(Collected data entries)
Start of Block

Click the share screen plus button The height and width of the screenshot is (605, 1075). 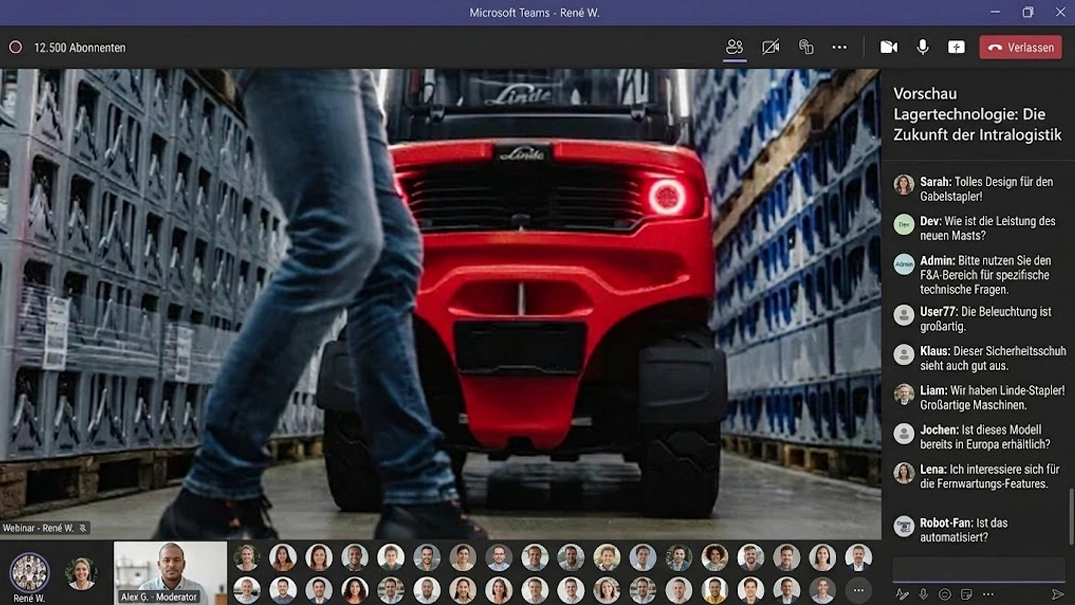coord(956,47)
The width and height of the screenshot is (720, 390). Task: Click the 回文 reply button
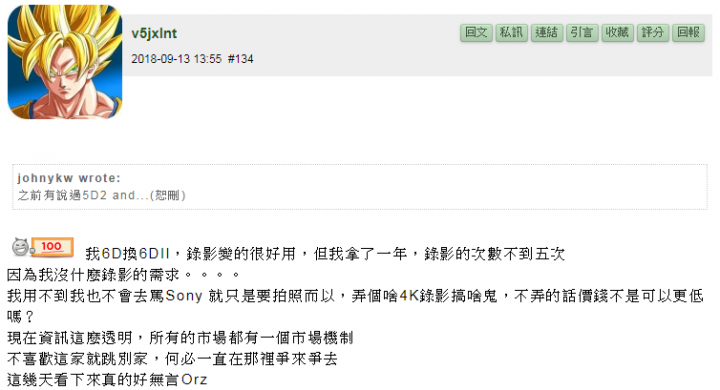point(476,33)
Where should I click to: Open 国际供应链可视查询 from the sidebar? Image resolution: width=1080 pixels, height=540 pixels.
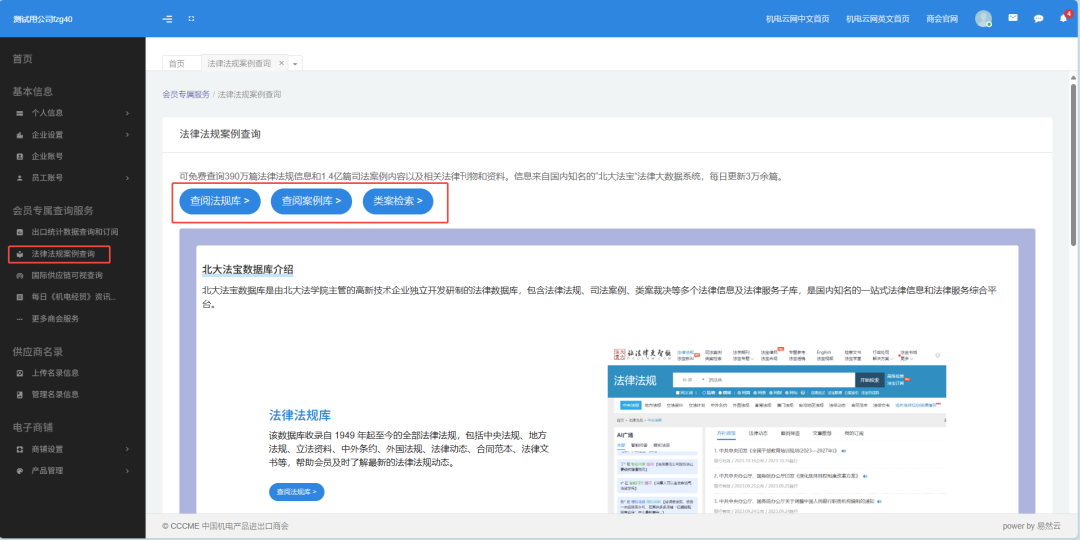pyautogui.click(x=67, y=275)
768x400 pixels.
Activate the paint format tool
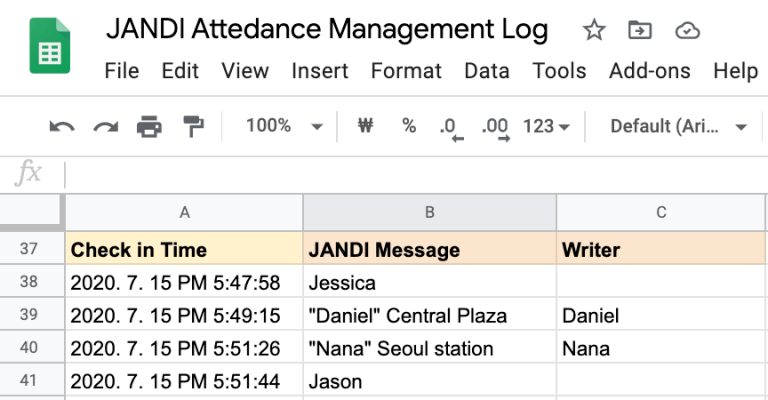[193, 126]
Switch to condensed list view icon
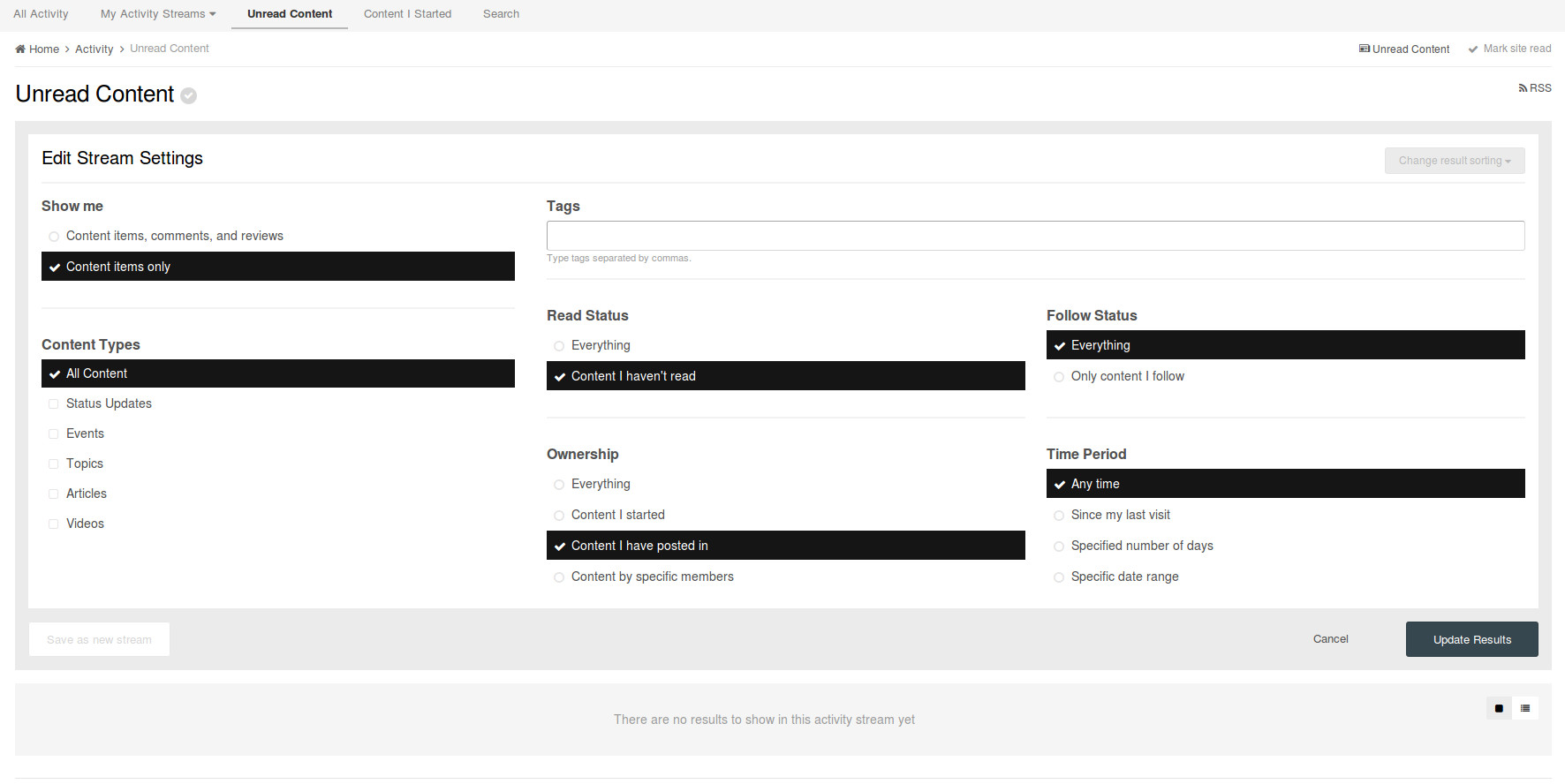This screenshot has width=1565, height=784. 1525,708
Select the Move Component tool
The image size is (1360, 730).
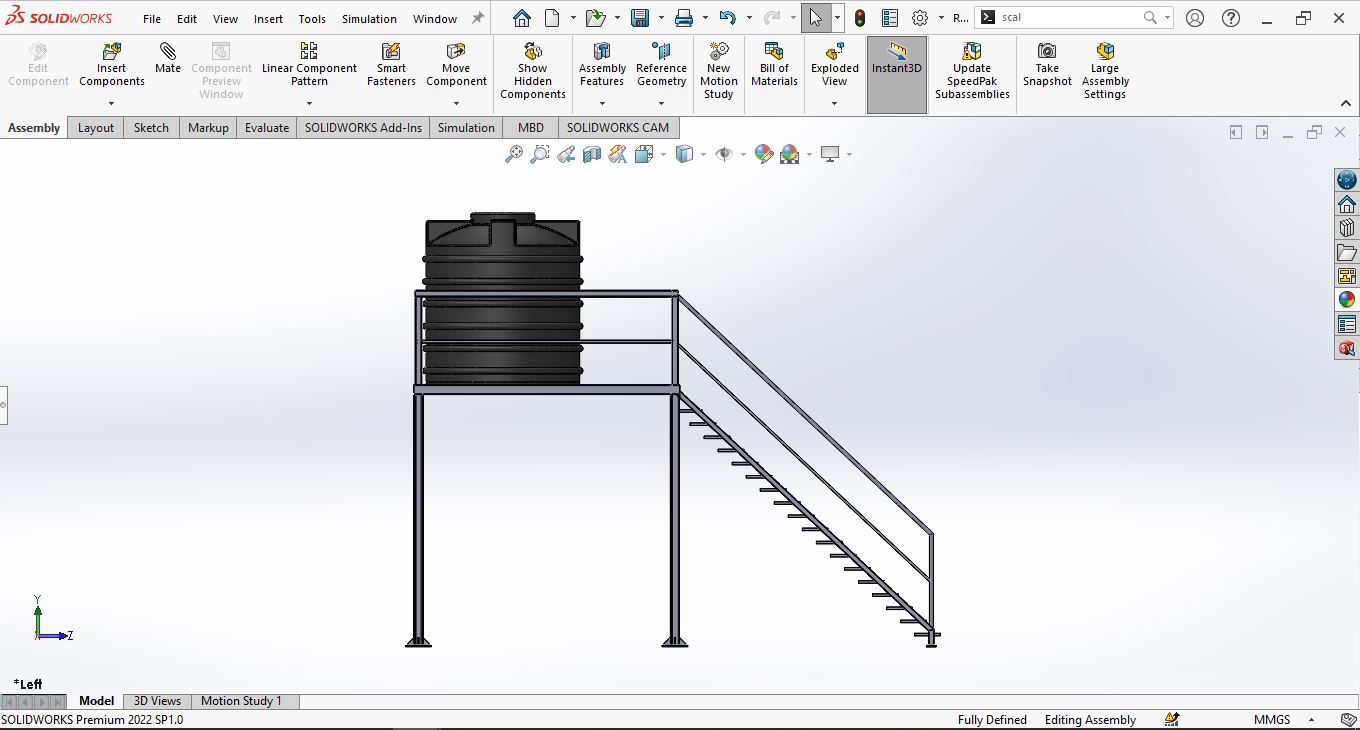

End of Block

> Task to complete
All lines from the one containing "Activate the paint format tool" to the last line of the records above, both included, need to be repeated word for word; omit the pictures.

> Finished exercise
Activate the paint format tool
[193, 126]
Switch to condensed list view icon
This screenshot has width=1565, height=784. 1525,708
Select the Move Component tool
The image size is (1360, 730).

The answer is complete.